Rishi Sunak delivers a package to set the world on fire

Burning world by by The PIX-JOCKEY (visual fantasist) flickr / Creative Commons

Unfortunately, it will do this all too literally, by driving up new oil and gas extraction while doing far too little to address the acute poverty that now faces millions. Tom Scott lays bare the shocking truth.

The U-turn in government policy that everyone was expecting finally arrived today, when Chancellor Rishi Sunak announced a package of tax and spending measures supposedly designed to address the cost-of-living crisis (which is really a crisis of extreme poverty and inequality).
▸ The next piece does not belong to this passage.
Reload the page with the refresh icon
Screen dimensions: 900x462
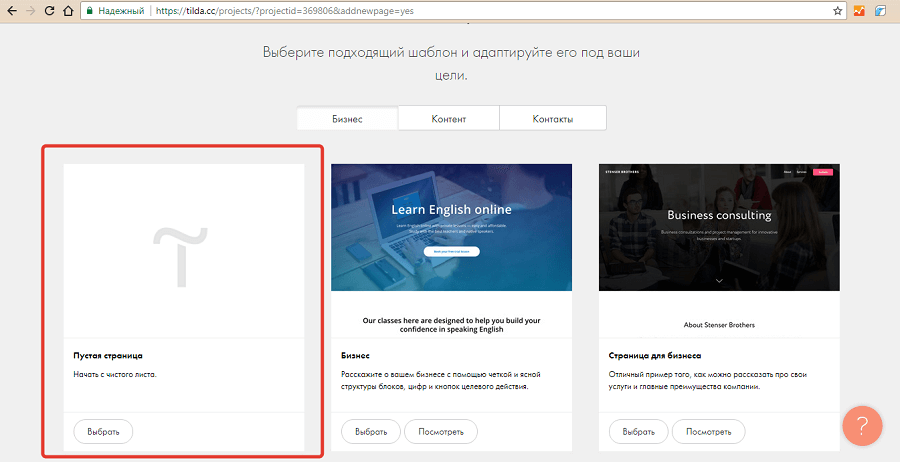[x=55, y=11]
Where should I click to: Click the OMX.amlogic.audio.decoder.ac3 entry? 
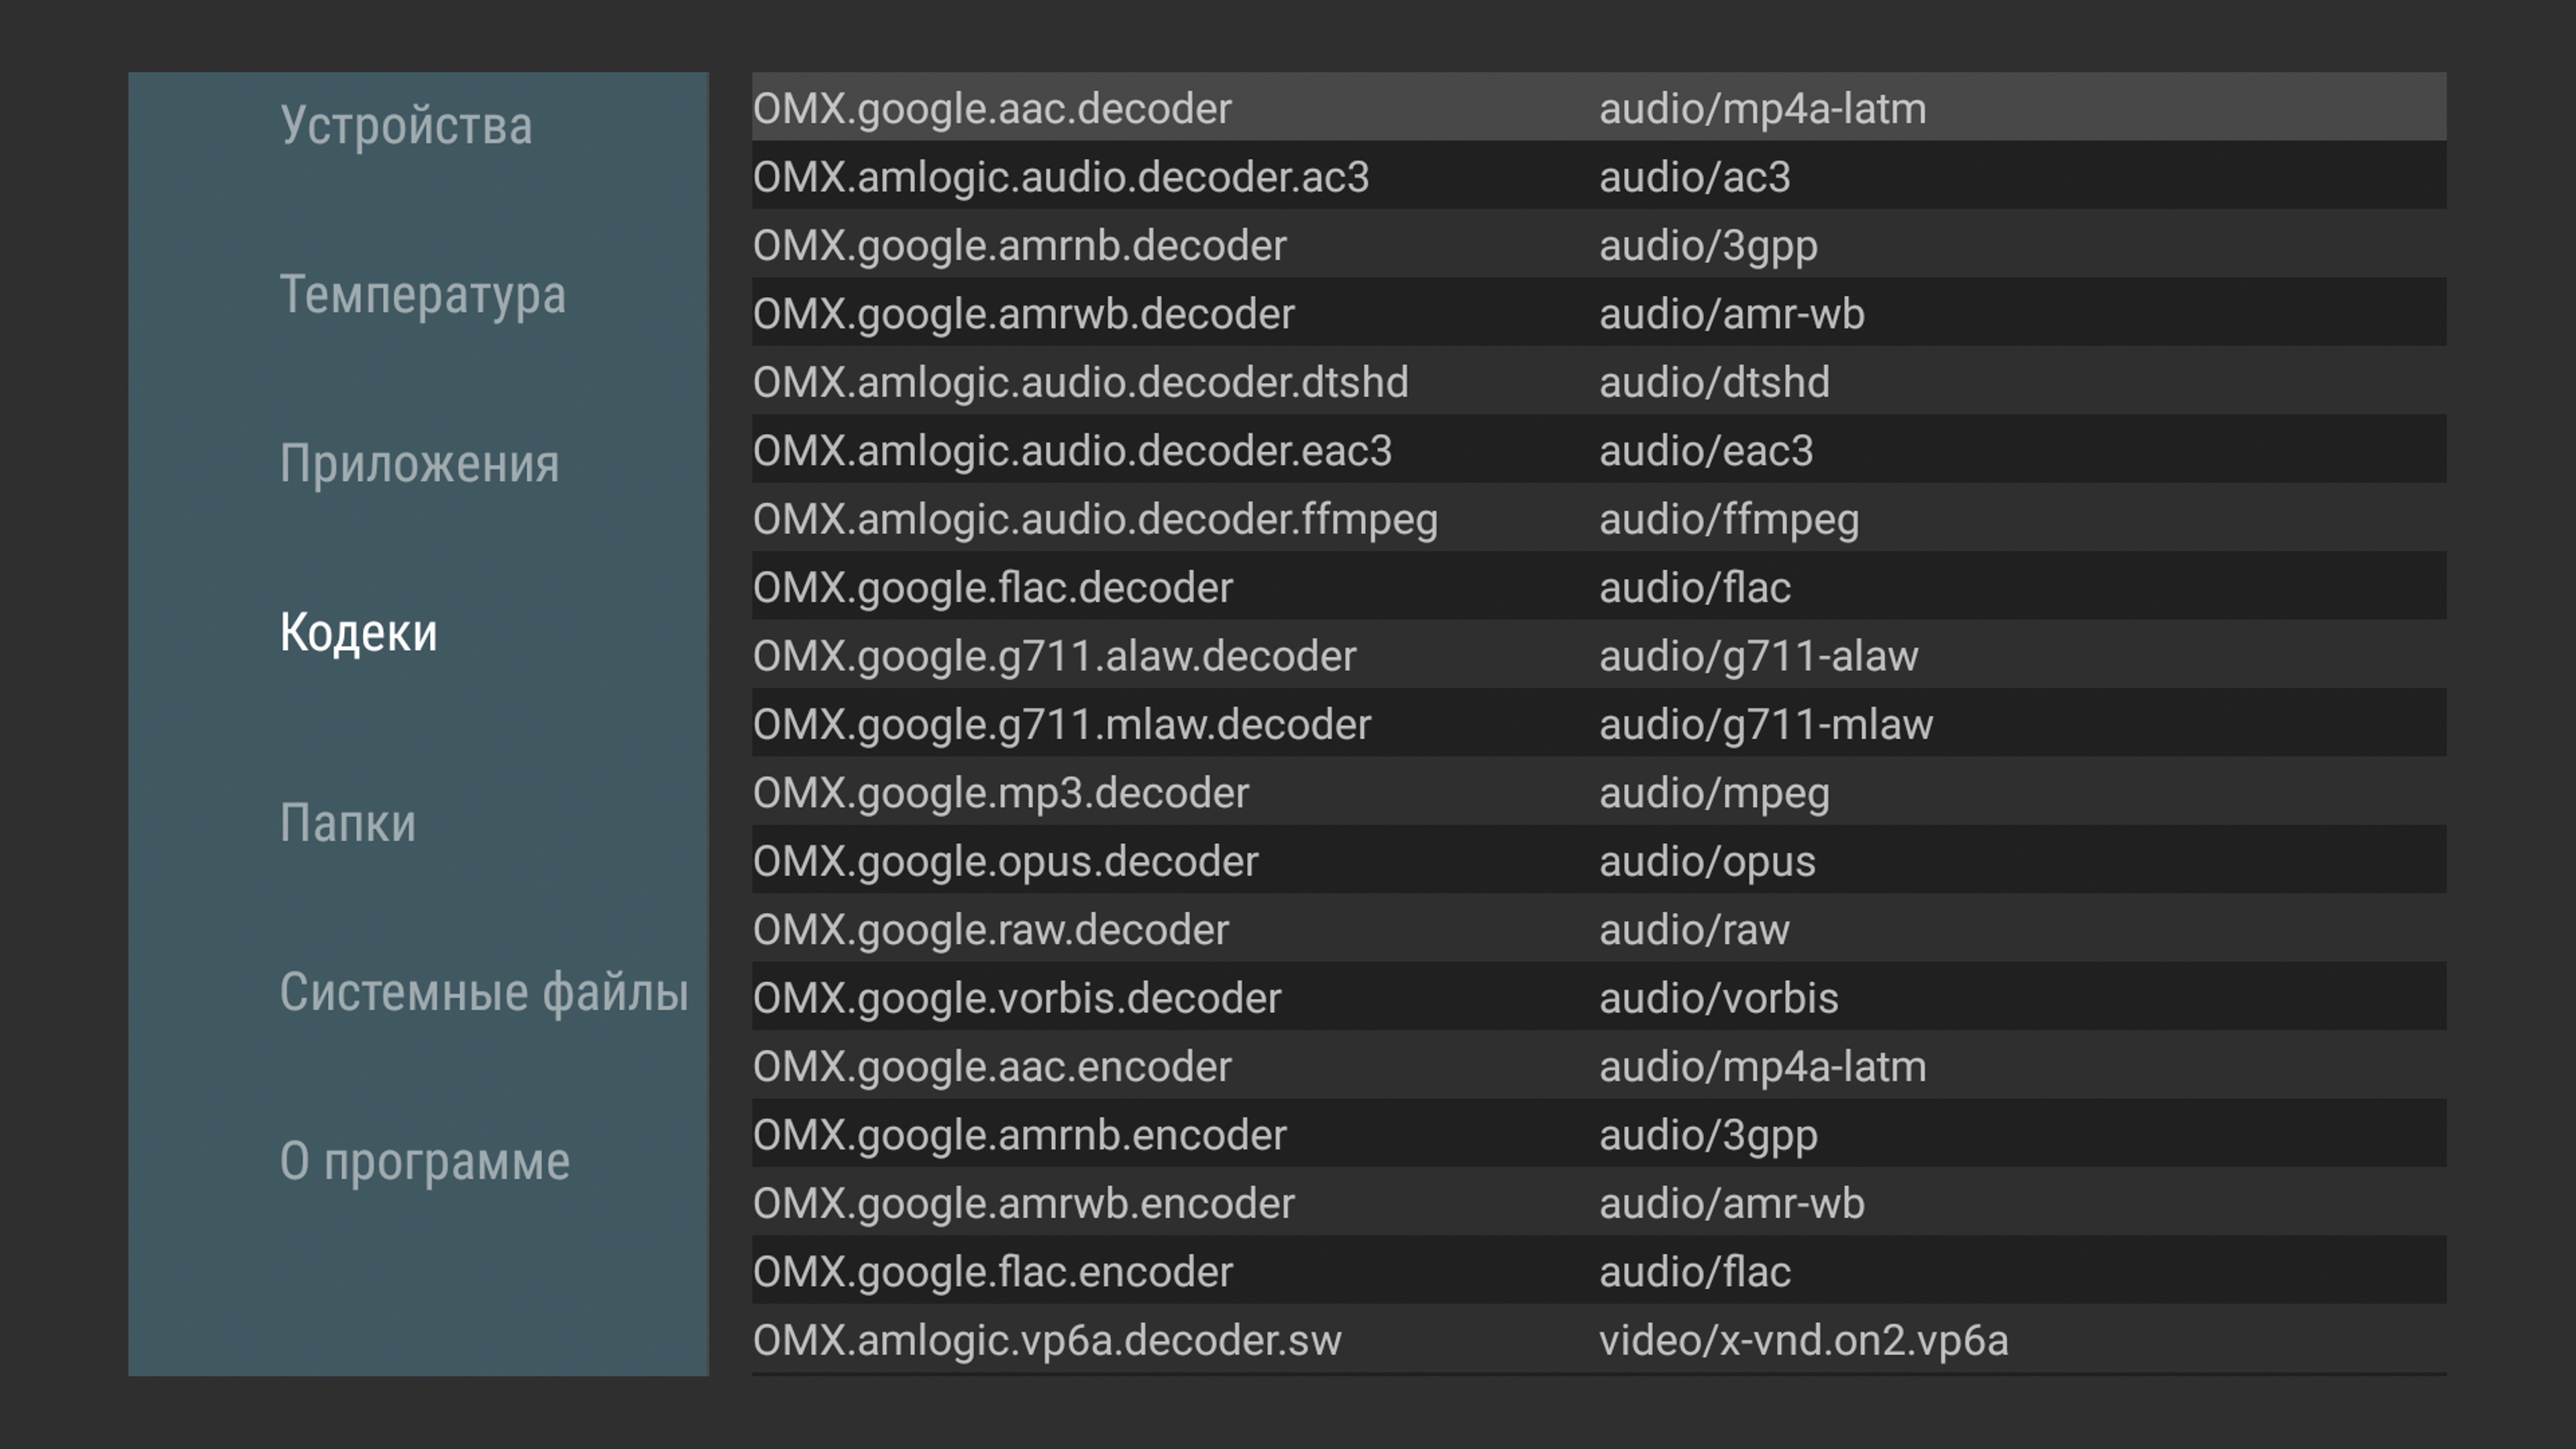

As predicted, it included what Sunak shamelessly labelled a ‘temporary targeted levy’ (to avoid using the ‘windfall tax’ term annexed by the opposition) on oil and gas profits, which the Chancellor claimed will raise £5bn. The Labour Party, the Lib Dems and the Greens have all been urging such a tax for months, and Keir Starmer was quick to hail the apparent U-turn as a victory for Labour pressure.

But closer inspection of this tax reveals that it is unlikely to raise anything like as much as he claims, and that it is one of the most environmentally damaging taxes ever introduced by a UK government. 

Why? Because Sunak’s energy profit levy enables North Sea oil and gas companies to offset investment in new fossil fuel extraction against their taxable profits. And be in no doubt: this is exactly what they’ll do.

Government ministers have long been excusing their failure to tax the soaring profits of the fossil fuel producers by claiming that to do so would be to reduce the amount of investment that such companies are making in renewables. This was always spurious; despite the claims of companies such as Shell and BP, the renewables investments these companies have been making is tiny as a percentage of their total capital spend. Lack of transparency in their reporting means that it’s hard to get exact figures, but industry analysts put it at around 1 per cent of total capital expenditure for Shell and BP, and much less (often nothing at all) for other companies.

As I argued recently for West Country Voices, there was a simple mechanism already available to capture the grossly excessive profits of the North Sea producers: the so-called supplementary charge. A hike in this charge was how George Osborne raised a windfall tax in 2011-12.

There is a reason why Sunak didn’t use this method: he wanted to introduce a loophole that would allow the fossil fuel producers to avoid paying the new tax. His energy profit levy allows these companies to offset up to 80 per cent of their profits against investment in future production. The supplementary charge also allows investment offsets but not nearly as much, and – crucially – only after profits from such investment are booked.

The overall effect of the new tax will mean, as Sunak told the House of Commons, “doubling investment relief for oil and gas companies. That means that for every pound companies invest, they’ll get back 90 per cent in tax relief.”

So does that mean that these companies will be directing their bumper profits into investments into UK renewables?

Far from it, and here’s the real shocker.

Incredibly, the offsetting of investments against profits by the oil and gas companies will only be allowed under the new scheme for oil and gas investments – not for renewables.

Rishi Sunak didn’t mention this in his announcement today, perhaps because it’s so mind-bogglingly stupid. And it comes just a few months after the UK pledged to accelerate efforts to phase out such subsidies, in the Glasgow Climate Pact agreed at COP26 in November.

There’s no doubt that the fossil fuel interests that donate so generously to the Conservative Party will be delighted by Sunak’s announcement today. They’ve been given the opportunity to minimise their current tax liabilities by ploughing profits back into oil and gas production. And the amount of future tax they will pay on the flow of climate-destroying fuels from their increased capacity will revert to its currently minimal levels as soon as soon as Sunak’s time-limited scheme expires.

Clearly, the £5bn that the government claims this tax will raise is likely to be wildly out. It will, however, allow the companies destroying the world’s climate system to pretend that they are making far more of a contribution to the Treasury than will in fact be the case.

Others have pointed out that Sunak’s package of support measures doesn’t go nearly far enough towards covering the massively higher fuel bills that cash-strapped households are facing, let alone the big rise in prices of food and other essentials. He could have done much more to help, and a loophole-free windfall tax would have enabled him to do so.

Unsurprisingly, Sunak – one of the richest men in the UK – has not listened to the voices of the young Green New Deal activists who spoke truth to power at a Treasury event last week.

He’s listened instead to the fossil fuel lobbyists and delivered to them a smoke-and-mirrors gimmick that can only worsen our ever-shrinking chances of avoiding catastrophic and irreversible climate breakdown.